The task:
Quote the line containing "Previous (30, 169)" and all lines that follow it in the listing below, exactly as written.

Available records:
===============
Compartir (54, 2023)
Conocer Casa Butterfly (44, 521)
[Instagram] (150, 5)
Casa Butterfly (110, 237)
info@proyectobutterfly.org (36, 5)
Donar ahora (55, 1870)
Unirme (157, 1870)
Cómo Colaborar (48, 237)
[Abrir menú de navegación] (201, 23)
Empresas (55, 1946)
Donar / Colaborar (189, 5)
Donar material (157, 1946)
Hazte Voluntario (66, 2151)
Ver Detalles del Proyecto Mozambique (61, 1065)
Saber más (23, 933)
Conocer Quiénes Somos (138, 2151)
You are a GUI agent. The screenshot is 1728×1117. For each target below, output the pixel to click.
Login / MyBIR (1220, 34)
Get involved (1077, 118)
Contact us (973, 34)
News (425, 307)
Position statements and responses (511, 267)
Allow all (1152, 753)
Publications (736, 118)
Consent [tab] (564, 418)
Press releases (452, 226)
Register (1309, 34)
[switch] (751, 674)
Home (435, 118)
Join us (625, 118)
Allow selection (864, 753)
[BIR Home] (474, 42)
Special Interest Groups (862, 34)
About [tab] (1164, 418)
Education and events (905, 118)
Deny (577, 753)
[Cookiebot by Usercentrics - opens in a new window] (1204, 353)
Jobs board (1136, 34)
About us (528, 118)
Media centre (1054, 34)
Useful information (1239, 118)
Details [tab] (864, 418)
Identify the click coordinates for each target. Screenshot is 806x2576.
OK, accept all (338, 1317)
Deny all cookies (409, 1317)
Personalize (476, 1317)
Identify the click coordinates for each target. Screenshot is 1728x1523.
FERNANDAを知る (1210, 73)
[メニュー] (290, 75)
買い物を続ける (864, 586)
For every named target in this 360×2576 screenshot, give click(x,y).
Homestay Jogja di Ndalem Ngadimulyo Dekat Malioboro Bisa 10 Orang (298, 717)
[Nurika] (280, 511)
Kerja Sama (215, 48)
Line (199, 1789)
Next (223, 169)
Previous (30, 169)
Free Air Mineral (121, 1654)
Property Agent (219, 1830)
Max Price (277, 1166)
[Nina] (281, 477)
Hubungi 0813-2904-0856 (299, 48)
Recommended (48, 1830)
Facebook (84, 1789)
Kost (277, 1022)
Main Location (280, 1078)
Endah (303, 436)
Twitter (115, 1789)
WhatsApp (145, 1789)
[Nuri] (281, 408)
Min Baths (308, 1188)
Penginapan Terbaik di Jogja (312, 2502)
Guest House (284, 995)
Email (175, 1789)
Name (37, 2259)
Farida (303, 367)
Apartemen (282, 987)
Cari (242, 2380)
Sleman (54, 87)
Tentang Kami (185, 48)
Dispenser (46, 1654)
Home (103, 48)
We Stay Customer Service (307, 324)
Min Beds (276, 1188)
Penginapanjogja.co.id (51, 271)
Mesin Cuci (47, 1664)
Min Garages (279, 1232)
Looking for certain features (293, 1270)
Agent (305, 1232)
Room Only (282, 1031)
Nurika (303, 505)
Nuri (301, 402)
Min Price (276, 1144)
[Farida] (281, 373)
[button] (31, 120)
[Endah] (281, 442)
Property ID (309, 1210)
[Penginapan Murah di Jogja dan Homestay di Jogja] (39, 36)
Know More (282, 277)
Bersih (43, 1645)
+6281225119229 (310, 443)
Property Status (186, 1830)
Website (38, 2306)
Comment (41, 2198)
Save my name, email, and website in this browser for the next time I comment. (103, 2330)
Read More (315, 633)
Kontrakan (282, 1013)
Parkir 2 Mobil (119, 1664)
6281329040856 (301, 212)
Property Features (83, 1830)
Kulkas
===============
Task answer:
Previous (30, 169)
Free Air Mineral (121, 1654)
Property Agent (219, 1830)
Max Price (277, 1166)
[Nina] (281, 477)
Hubungi 0813-2904-0856 (299, 48)
Recommended (48, 1830)
Facebook (84, 1789)
Kost (277, 1022)
Main Location (280, 1078)
Endah (303, 436)
Twitter (115, 1789)
WhatsApp (145, 1789)
[Nuri] (281, 408)
Min Baths (308, 1188)
Penginapan Terbaik di Jogja (312, 2502)
Guest House (284, 995)
Email (175, 1789)
Name (37, 2259)
Farida (303, 367)
Apartemen (282, 987)
Cari (242, 2380)
Sleman (54, 87)
Tentang Kami (185, 48)
Dispenser (46, 1654)
Home (103, 48)
We Stay Customer Service (307, 324)
Min Beds (276, 1188)
Penginapanjogja.co.id (51, 271)
Mesin Cuci (47, 1664)
Min Garages (279, 1232)
Looking for certain features (293, 1270)
Agent (305, 1232)
Room Only (282, 1031)
Nurika (303, 505)
Nuri (301, 402)
Min Price (276, 1144)
[Farida] (281, 373)
[button] (31, 120)
[Endah] (281, 442)
Property ID (309, 1210)
[Penginapan Murah di Jogja dan Homestay di Jogja] (39, 36)
Know More (282, 277)
Bersih (43, 1645)
+6281225119229 (310, 443)
Property Status (186, 1830)
Website (38, 2306)
Comment (41, 2198)
Save my name, email, and website in this browser for the next time I comment. (103, 2330)
Read More (315, 633)
Kontrakan (282, 1013)
Parkir 2 Mobil (119, 1664)
6281329040856 (301, 212)
Property Features (83, 1830)
Kulkas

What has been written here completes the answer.